Say only the number of lines in the entries below that contain "tool".
------ Excerpted data ------
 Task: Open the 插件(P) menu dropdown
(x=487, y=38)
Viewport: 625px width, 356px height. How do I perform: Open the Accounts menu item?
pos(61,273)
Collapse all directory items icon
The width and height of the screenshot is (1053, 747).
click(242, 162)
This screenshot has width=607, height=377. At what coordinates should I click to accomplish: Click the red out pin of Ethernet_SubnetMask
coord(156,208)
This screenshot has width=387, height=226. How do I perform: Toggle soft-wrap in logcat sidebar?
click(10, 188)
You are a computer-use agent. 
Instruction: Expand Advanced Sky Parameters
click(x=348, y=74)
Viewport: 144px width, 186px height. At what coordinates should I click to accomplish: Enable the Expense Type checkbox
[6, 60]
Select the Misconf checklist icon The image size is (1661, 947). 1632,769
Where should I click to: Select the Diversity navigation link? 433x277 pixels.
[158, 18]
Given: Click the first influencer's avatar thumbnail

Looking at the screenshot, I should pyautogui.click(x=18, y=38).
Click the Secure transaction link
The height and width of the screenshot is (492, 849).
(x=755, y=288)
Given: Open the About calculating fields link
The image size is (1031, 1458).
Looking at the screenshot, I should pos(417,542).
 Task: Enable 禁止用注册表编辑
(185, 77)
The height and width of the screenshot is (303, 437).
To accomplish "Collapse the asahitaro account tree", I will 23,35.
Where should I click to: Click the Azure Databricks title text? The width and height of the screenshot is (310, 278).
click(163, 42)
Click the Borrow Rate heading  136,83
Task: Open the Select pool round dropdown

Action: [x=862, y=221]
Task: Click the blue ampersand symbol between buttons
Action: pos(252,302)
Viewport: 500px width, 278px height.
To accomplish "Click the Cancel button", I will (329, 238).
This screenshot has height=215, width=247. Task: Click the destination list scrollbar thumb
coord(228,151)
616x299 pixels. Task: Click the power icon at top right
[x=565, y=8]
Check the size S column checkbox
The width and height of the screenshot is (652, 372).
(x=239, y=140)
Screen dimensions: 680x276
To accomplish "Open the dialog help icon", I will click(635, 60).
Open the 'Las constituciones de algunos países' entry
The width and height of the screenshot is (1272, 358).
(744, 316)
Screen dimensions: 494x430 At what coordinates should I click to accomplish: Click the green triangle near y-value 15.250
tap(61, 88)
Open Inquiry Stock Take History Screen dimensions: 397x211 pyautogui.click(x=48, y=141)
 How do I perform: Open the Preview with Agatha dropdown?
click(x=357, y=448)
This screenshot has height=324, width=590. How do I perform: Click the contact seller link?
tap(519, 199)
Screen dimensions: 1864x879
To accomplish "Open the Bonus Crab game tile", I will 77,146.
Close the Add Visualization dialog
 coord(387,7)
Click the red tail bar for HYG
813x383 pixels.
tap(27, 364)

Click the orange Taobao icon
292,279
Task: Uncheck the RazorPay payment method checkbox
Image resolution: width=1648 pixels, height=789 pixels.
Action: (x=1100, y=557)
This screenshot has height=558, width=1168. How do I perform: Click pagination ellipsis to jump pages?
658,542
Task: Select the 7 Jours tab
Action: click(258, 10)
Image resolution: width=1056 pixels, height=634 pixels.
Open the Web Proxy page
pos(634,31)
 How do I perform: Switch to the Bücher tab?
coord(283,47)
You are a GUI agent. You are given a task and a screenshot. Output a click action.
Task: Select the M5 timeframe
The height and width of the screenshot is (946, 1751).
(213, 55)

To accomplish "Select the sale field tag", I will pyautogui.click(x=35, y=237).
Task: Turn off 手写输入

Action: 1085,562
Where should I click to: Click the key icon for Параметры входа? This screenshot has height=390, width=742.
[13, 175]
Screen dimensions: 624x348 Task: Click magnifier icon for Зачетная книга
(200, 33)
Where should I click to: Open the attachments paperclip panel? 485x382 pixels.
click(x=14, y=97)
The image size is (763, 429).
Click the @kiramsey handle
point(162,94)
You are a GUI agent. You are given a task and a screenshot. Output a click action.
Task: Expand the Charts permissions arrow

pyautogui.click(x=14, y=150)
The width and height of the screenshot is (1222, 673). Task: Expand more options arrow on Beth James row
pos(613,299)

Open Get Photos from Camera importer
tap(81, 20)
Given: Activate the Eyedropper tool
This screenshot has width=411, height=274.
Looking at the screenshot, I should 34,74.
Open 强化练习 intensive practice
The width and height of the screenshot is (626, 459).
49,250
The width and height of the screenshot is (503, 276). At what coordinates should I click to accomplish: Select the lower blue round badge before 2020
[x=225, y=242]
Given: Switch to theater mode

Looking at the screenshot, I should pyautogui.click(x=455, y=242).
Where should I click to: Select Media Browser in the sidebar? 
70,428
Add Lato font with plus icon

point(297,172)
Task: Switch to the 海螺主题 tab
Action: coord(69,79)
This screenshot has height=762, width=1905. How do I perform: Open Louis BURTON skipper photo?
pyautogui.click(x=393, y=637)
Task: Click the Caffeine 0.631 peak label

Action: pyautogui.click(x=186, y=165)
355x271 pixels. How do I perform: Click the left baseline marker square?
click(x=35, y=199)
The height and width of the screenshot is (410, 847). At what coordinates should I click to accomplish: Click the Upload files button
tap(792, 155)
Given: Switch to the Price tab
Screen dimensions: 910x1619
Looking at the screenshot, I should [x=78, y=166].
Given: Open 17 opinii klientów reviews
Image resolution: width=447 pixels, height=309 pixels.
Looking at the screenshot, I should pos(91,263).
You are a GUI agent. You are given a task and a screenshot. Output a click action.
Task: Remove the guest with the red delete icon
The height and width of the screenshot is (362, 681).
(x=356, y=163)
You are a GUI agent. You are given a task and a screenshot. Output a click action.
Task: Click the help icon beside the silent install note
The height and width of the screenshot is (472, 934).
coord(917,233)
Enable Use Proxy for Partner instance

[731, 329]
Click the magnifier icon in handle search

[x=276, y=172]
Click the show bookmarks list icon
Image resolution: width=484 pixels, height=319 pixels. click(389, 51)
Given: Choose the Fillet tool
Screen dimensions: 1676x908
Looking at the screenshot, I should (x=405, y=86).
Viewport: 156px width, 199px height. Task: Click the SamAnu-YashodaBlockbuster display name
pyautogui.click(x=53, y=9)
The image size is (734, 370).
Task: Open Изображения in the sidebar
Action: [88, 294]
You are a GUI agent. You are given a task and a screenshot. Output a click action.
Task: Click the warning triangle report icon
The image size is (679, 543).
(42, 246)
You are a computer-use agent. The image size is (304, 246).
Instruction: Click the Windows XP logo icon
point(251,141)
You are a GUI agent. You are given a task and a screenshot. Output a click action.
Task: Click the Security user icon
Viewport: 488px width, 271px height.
------
Task response>
2